De vraag is natuurlijk of een ouder een ander als erfgenaam wil aanwijzen. Indien hij het kind toch wil laten erven, als enige erfgenaam, komt dat vermogen bij het kind terecht. Dan is het vatbaar voor verhaal door de overheid in het kader van kosten voor de verzorging. Maar dan erft wel het eigen kind.

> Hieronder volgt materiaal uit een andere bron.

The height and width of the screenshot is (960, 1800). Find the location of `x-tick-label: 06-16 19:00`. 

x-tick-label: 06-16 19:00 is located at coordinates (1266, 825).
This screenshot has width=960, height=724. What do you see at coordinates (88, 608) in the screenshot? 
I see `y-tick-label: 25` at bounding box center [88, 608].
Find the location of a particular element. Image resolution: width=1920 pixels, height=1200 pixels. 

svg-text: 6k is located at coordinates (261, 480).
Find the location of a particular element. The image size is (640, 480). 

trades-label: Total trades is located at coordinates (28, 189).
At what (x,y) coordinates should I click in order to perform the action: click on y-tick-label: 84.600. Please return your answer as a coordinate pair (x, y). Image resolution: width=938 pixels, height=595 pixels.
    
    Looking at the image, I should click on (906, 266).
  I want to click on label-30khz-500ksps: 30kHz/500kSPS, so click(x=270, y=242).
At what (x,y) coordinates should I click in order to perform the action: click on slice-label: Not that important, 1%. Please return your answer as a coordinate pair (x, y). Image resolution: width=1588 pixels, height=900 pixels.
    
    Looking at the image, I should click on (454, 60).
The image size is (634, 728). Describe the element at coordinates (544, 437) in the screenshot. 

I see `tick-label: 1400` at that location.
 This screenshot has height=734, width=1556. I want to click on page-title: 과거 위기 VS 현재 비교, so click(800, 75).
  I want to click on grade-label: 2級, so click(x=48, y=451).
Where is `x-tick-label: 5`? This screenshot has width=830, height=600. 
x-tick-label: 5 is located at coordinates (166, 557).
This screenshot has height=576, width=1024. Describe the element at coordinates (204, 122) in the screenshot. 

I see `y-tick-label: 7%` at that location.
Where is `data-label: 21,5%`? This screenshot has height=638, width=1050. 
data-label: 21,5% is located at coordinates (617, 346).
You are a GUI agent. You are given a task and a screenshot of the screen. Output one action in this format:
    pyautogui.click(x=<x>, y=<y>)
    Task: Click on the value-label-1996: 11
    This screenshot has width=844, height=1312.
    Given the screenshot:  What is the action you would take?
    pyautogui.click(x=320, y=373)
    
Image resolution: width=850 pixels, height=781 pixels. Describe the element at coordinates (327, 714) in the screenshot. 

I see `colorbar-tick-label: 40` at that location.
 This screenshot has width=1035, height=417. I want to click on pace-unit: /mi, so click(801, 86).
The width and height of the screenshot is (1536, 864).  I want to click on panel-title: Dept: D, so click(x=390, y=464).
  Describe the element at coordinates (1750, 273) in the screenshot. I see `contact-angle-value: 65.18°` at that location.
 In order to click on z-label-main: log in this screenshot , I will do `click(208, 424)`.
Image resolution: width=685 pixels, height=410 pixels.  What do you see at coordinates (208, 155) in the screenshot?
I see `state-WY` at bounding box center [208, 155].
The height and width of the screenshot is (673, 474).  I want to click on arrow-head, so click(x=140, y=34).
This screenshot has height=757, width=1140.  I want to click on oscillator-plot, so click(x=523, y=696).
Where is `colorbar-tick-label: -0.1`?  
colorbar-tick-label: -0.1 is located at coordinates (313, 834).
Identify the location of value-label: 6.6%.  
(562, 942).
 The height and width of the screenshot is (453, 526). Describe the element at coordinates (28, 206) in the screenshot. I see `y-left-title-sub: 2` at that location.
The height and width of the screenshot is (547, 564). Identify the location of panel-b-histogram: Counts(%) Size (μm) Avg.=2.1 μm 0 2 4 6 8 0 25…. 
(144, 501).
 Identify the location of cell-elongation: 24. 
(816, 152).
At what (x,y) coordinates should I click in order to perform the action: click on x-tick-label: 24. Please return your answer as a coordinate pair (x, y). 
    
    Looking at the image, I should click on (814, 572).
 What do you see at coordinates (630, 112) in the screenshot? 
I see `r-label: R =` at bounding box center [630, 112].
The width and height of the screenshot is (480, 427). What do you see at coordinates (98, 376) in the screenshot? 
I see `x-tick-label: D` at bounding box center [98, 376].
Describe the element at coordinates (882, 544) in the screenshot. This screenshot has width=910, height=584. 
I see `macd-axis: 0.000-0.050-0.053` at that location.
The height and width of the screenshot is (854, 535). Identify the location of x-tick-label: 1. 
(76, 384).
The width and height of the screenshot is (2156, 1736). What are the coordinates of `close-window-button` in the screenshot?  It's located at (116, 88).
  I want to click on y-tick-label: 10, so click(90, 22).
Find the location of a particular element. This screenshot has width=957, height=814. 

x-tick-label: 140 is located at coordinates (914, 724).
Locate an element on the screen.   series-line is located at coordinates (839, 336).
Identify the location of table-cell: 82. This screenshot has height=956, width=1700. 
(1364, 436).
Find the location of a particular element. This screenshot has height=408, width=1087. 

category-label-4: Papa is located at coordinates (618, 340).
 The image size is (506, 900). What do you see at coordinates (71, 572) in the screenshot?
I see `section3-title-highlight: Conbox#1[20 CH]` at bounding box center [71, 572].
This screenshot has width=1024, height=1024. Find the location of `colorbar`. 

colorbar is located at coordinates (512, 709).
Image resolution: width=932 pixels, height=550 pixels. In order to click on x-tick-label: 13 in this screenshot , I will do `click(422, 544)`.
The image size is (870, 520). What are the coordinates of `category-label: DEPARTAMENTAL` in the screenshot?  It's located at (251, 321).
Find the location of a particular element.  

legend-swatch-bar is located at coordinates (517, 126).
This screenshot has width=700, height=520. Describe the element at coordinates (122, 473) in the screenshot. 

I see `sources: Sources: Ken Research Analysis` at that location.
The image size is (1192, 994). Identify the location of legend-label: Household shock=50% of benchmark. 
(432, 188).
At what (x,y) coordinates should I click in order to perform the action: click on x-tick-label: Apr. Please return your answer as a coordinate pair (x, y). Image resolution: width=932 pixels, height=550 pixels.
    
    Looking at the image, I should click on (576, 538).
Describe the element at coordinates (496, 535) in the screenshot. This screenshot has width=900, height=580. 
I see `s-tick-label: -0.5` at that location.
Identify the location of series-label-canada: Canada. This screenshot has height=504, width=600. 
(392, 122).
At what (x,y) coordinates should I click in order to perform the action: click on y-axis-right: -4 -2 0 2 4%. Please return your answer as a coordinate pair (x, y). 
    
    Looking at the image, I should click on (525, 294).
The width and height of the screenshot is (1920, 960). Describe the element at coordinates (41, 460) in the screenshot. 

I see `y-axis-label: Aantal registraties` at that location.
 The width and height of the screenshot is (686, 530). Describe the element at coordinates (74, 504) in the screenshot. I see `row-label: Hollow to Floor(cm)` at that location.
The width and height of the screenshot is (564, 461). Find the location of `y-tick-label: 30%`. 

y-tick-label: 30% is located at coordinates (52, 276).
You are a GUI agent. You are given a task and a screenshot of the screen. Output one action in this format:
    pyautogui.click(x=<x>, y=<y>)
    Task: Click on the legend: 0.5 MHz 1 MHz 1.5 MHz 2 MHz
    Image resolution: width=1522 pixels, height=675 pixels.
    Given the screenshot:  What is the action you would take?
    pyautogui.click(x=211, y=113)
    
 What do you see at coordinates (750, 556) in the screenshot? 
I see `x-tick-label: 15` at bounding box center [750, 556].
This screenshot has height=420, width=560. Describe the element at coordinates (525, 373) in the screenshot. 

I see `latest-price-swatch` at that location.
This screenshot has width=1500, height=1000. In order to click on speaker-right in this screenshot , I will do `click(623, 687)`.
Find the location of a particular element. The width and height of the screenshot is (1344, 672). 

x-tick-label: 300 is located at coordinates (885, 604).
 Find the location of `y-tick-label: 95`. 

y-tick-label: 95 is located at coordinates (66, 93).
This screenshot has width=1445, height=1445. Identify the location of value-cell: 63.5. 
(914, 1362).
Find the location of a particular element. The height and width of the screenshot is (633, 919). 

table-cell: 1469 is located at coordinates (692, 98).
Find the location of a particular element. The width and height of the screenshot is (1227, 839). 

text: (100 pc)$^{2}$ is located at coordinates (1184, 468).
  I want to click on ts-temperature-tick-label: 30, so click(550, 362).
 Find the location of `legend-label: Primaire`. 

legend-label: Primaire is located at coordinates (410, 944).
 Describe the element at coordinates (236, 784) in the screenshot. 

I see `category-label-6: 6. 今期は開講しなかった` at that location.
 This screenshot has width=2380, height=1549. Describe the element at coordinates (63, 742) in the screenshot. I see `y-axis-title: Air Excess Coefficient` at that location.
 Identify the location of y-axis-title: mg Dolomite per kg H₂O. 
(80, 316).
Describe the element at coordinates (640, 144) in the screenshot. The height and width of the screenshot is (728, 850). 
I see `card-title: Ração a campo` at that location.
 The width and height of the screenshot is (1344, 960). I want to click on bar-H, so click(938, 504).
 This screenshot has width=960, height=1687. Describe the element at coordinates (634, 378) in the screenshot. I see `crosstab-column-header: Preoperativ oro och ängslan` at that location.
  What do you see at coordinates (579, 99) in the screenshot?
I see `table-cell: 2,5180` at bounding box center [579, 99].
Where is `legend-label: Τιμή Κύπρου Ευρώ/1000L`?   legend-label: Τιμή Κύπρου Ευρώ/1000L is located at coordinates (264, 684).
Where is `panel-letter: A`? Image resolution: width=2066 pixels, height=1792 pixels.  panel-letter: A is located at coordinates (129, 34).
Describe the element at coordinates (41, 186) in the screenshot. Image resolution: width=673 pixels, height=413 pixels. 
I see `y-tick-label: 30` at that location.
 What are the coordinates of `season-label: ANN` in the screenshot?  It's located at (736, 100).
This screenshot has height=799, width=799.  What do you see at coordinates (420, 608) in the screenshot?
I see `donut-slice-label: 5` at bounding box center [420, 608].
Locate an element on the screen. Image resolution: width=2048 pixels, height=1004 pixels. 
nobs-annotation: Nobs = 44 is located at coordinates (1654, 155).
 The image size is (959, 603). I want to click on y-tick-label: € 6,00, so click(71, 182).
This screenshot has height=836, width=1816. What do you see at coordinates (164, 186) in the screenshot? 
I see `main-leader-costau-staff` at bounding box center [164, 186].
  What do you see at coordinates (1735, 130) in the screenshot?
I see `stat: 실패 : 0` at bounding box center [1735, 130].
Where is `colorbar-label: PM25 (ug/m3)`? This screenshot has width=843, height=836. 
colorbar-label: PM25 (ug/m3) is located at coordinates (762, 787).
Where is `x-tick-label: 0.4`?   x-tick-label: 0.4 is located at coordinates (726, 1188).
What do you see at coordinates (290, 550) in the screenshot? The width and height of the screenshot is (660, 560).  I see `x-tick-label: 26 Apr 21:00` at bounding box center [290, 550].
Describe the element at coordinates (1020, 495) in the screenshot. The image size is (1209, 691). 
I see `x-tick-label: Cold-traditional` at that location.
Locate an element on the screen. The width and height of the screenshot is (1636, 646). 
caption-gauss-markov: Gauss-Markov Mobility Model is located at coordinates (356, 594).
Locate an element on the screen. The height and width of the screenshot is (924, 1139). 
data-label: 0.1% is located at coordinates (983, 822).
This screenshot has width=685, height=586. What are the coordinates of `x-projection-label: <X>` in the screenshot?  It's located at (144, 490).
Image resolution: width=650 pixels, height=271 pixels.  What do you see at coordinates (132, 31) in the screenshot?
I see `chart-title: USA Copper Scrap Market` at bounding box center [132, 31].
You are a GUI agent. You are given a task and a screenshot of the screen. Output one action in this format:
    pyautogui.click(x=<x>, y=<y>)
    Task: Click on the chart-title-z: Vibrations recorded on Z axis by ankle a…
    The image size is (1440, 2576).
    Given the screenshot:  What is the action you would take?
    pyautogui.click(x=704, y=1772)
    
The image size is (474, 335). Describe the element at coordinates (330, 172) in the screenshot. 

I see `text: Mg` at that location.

Verder zou de erfstelling ten gunste van het kind op dezelfde wijze vorm gegeven kunnen worden zoals hiervoor beschreven is. Ook is de aanwijzing van een testamentaire bewindvoerder daarvoor mogelijk. Dat zou dan die ander zijn. Ook is de wens op te nemen inzake een bewindvoerder voor het overige vermogen van het kind indien dat er is. En die ander kan ook nog mentor worden: Hij of zij kan voor het kind zorgen en alle voorzieningen erbij halen die daarvoor nodig zijn. De persoon die u in deze hoedanigheden aanwijst is voor u en uw kind natuurlijk een te vertrouwen persoon, vaak een goede vriend of vertrouwd familielid.
U kunt het kind dan uw huis nalaten en dit laten beheren door deze bewindvoerder en mentor. Vervolgens kunt u in uw testament nog een andere erfgenaam aanwijzen, indien het kind zou zijn overleden en er zou nog iets van uw nalatenschap over zijn. Dit noemen we een tweetrapsmaking.
Slotconclusie: Er zijn mogelijkheden om uw kind verzorgd achter te laten zonder zijn erfdeel of uw hele nalatenschap te spenderen aan zijn of haar verzorging. Daarnaast zijn er personen in de hoedanigheid van bewindvoerder en mentor aan te wijzen in een testament die uw wensen tot verzorging en opvang kunnen begeleiden dan wel uitvoeren.